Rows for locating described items
--
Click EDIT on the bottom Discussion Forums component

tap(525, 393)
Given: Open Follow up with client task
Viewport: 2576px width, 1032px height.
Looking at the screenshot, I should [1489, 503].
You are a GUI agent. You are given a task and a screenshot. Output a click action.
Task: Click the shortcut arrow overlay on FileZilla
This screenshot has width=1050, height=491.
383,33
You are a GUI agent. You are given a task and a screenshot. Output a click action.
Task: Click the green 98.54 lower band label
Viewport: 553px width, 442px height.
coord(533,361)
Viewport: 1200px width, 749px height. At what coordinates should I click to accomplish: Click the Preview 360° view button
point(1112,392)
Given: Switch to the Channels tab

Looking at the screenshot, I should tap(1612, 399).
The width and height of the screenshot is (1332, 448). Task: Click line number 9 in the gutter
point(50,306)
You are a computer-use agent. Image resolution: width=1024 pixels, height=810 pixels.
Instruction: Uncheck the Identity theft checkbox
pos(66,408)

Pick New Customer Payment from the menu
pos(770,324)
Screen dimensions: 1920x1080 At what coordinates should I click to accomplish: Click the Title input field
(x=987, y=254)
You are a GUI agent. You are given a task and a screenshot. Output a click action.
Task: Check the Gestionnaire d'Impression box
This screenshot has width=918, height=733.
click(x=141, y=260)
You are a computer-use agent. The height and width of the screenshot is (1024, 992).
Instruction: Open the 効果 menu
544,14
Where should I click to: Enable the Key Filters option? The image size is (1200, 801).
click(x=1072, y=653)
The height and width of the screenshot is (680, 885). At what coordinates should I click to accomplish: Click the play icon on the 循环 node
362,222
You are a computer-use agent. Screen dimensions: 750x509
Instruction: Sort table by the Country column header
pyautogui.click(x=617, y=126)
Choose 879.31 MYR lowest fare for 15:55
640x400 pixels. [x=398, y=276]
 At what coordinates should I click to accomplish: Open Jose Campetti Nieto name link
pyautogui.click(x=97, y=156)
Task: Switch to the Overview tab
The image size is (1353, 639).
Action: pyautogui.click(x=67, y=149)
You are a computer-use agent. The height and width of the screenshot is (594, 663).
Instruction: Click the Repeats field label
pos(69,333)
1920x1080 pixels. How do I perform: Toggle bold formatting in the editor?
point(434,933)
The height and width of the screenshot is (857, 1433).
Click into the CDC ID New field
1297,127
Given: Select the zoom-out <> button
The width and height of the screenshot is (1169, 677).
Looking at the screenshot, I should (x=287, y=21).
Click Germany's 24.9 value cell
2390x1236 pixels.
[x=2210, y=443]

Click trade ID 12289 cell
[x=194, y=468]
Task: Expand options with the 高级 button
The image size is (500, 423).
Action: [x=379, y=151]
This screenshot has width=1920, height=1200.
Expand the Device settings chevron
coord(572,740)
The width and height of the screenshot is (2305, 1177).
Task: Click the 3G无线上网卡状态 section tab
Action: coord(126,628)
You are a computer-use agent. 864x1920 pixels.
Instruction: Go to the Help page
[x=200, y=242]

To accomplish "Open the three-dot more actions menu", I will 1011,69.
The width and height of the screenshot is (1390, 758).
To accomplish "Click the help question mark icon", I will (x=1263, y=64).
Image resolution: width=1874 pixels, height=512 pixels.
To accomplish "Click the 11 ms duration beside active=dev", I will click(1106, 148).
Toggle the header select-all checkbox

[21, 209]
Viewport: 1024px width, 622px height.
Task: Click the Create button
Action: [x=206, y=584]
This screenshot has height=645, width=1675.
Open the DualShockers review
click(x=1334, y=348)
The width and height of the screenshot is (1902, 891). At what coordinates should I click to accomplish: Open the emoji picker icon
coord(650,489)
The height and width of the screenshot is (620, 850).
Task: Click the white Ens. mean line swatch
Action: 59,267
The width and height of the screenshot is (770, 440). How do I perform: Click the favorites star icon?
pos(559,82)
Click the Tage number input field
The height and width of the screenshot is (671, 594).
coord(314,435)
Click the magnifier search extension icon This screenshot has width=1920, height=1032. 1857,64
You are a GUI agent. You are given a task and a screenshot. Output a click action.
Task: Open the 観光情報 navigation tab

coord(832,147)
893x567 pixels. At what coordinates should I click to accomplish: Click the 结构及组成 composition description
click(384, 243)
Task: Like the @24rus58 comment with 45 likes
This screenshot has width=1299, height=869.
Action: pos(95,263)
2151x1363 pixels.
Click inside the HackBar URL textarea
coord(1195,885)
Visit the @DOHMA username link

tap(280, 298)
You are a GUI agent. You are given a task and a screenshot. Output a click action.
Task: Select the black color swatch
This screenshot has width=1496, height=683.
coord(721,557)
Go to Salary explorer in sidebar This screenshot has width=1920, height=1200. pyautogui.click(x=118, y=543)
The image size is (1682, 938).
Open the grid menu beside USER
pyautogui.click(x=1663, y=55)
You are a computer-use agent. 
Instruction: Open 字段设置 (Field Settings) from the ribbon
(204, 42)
--
■ PROBLEM STATEMENT
Copy out the rows from the first line up to and including the line containing "Looking at the screenshot, I should [1489, 503].", keeping every line unchanged.

■ SOLUTION TO THIS PROBLEM
Click EDIT on the bottom Discussion Forums component

tap(525, 393)
Given: Open Follow up with client task
Viewport: 2576px width, 1032px height.
Looking at the screenshot, I should [1489, 503].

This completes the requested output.